Excerpt to read »
⟨

This case is verified as initiated by Plaintiff by comparing Plaintiff's prison identification number 210633.

Assuredly, there are other cases, but these three cases serve as evidence that Plaintiff affirmatively misrepresented his litigation history even in the face of the Court's warning. The complaint form contains a “Certification” section (Section IX(1)), which states: “I declare, under penalty of perjury, that all of the information stated above (including all continuation pages) is true and correct.” ECF No. 10, p. 16. Plaintiff signed the complaint under penalty of perjury. Id.

Prisoners must accurately disclose their litigation history on the complaint form under the penalty of perjury. Affirmative misrepresentations constitute an abuse of the judicial process warranting dismissal of the case without prejudice as “malicious” under §§ 1915(E)(2)(B)(i) and 1915(b)(1). See Ealy v. CCA, 2015 U.S. Dist. LEXIS 173850, 2015 WL 9647546, at *1 (N.D. Fla. Dec. 18, 2015) (collecting Eleventh Circuit cases affirming dismissals without prejudice where plaintiffs failed to disclose their prior litigation history). When an action is dismissed for abuse of the judicial process, it counts as a strike for Section 1915(g) purposes. Pinson v. Grimes, 391 Fed.Appx. 797, 799 (11th Cir. 2010) (unpublished).

⟩

Dataset »

⟨

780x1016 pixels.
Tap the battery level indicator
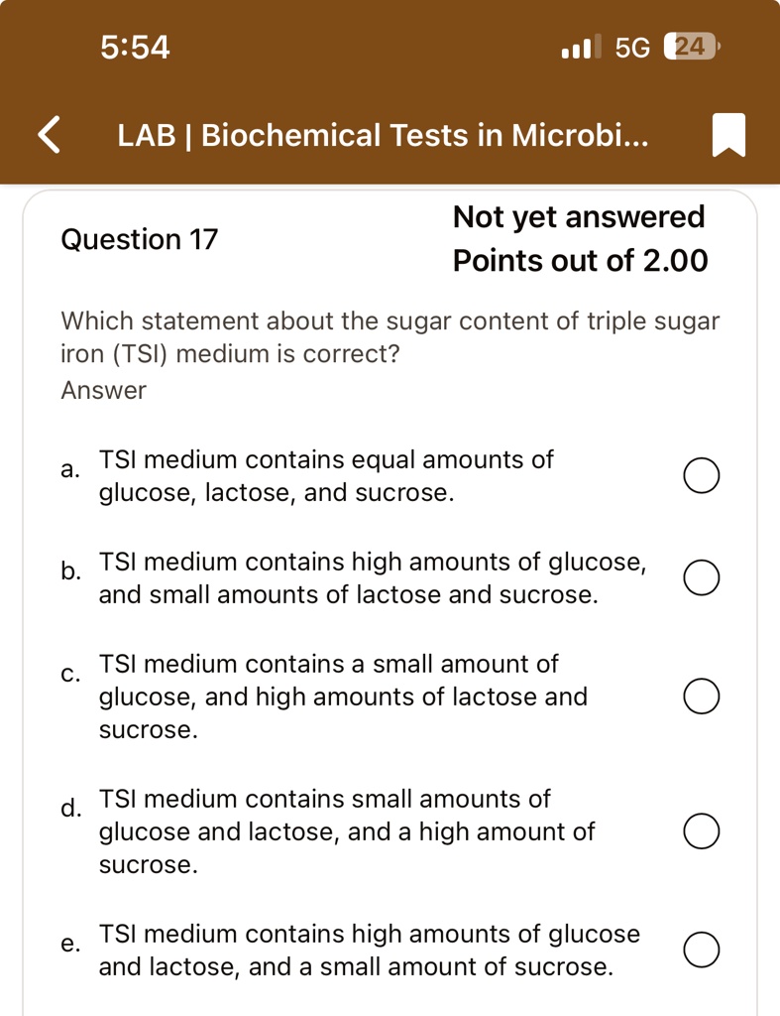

⟩
⟨

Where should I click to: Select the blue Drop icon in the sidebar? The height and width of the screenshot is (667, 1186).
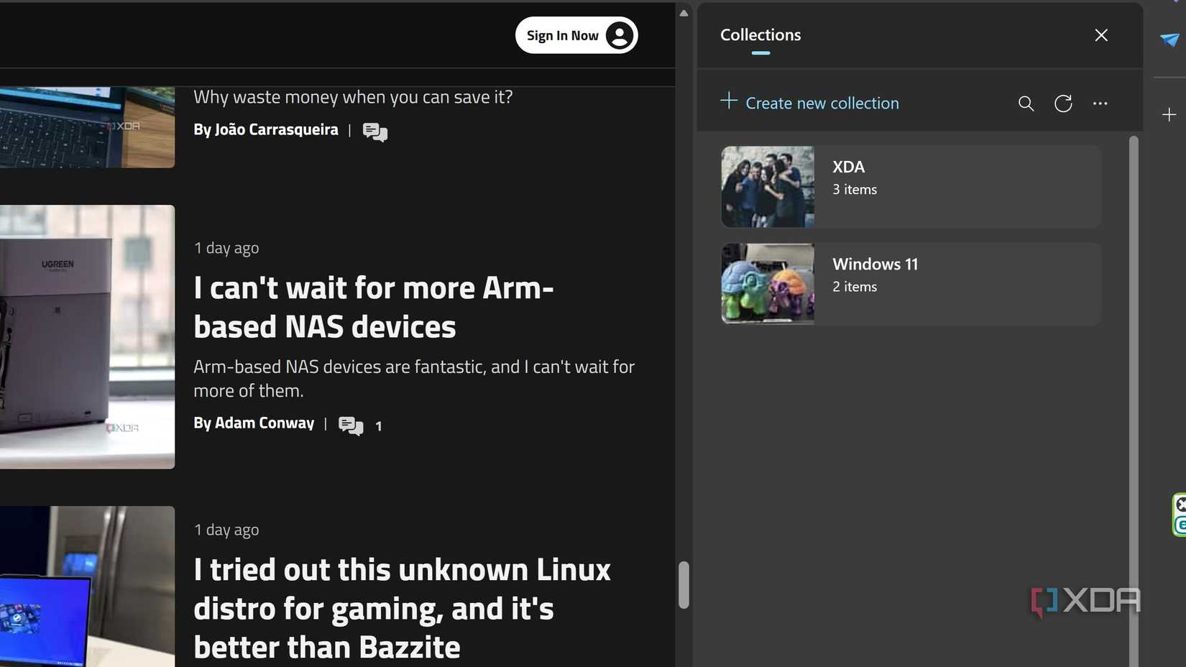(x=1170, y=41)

⟩
⟨

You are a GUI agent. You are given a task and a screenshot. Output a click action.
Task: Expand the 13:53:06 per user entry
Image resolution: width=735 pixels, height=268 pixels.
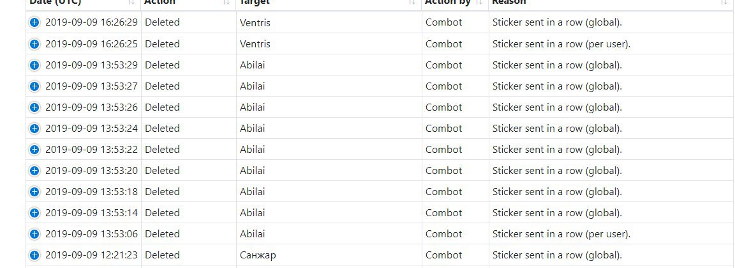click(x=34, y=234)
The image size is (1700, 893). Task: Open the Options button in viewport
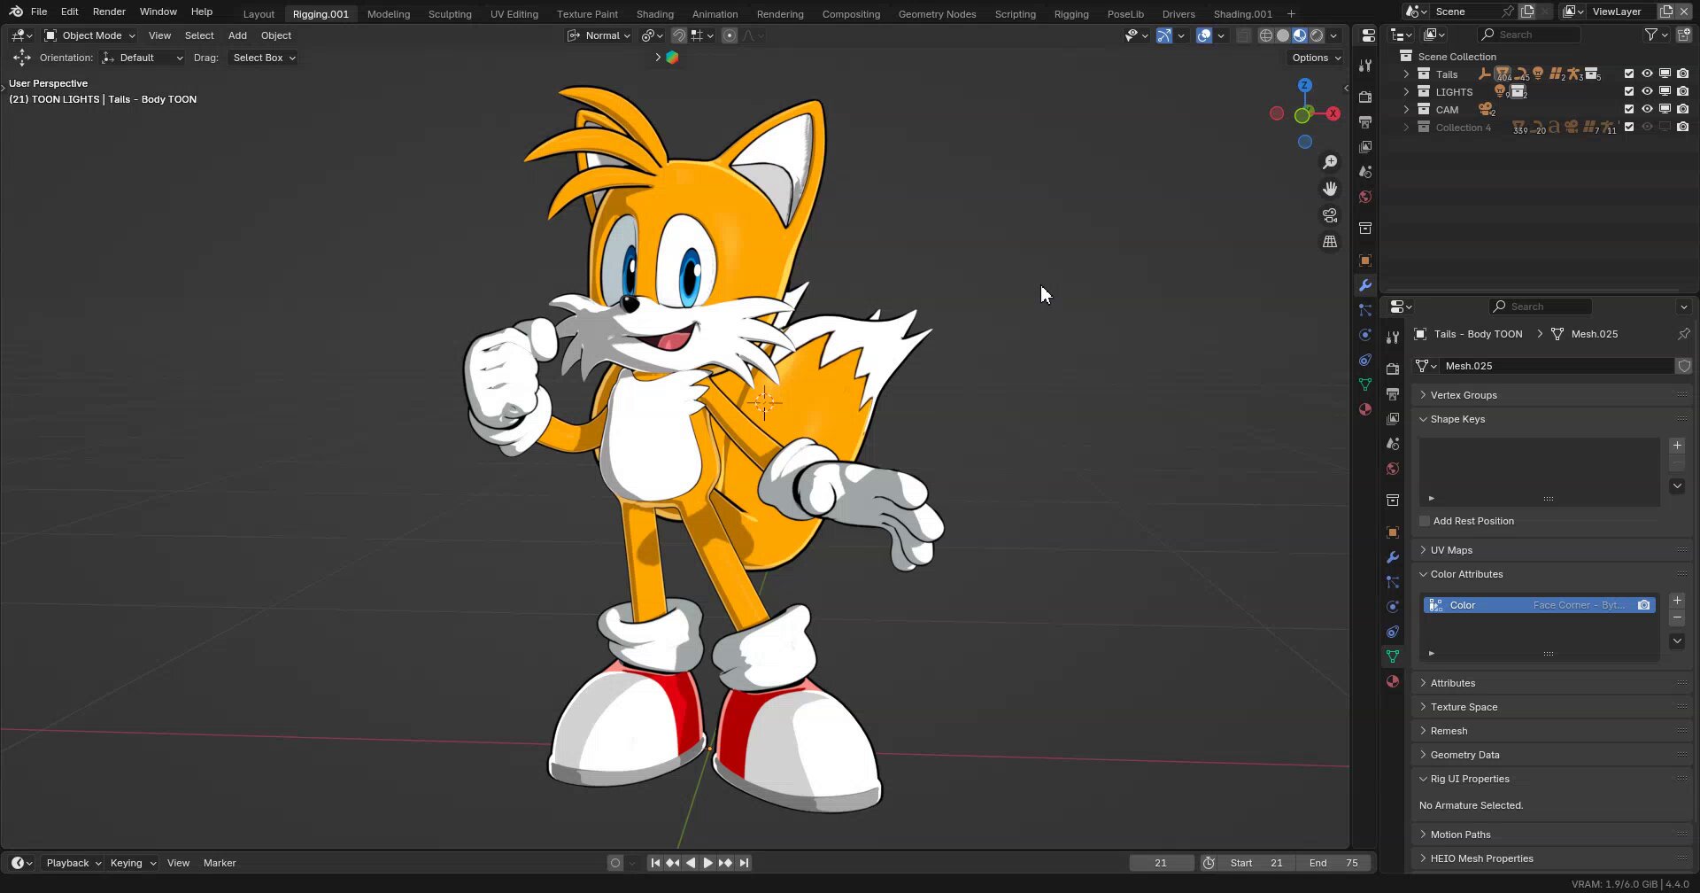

⟩

Written tasks »
a) List every provision of section 1915 that the litigation-history excerpt cites.
b) Reproduce the stretch of the litigation-history excerpt from "Assuredly, there are" through "of perjury. Id.".
The data has no connection to the text about litigation history.

Answers provided »
a)
- 1915(E)(2)(B)(i)
- 1915(b)(1)
- 1915(g)

b)
Assuredly, there are other cases, but these three cases serve as evidence that Plaintiff affirmatively misrepresented his litigation history even in the face of the Court's warning. The complaint form contains a “Certification” section (Section IX(1)), which states: “I declare, under penalty of perjury, that all of the information stated above (including all continuation pages) is true and correct.” ECF No. 10, p. 16. Plaintiff signed the complaint under penalty of perjury. Id.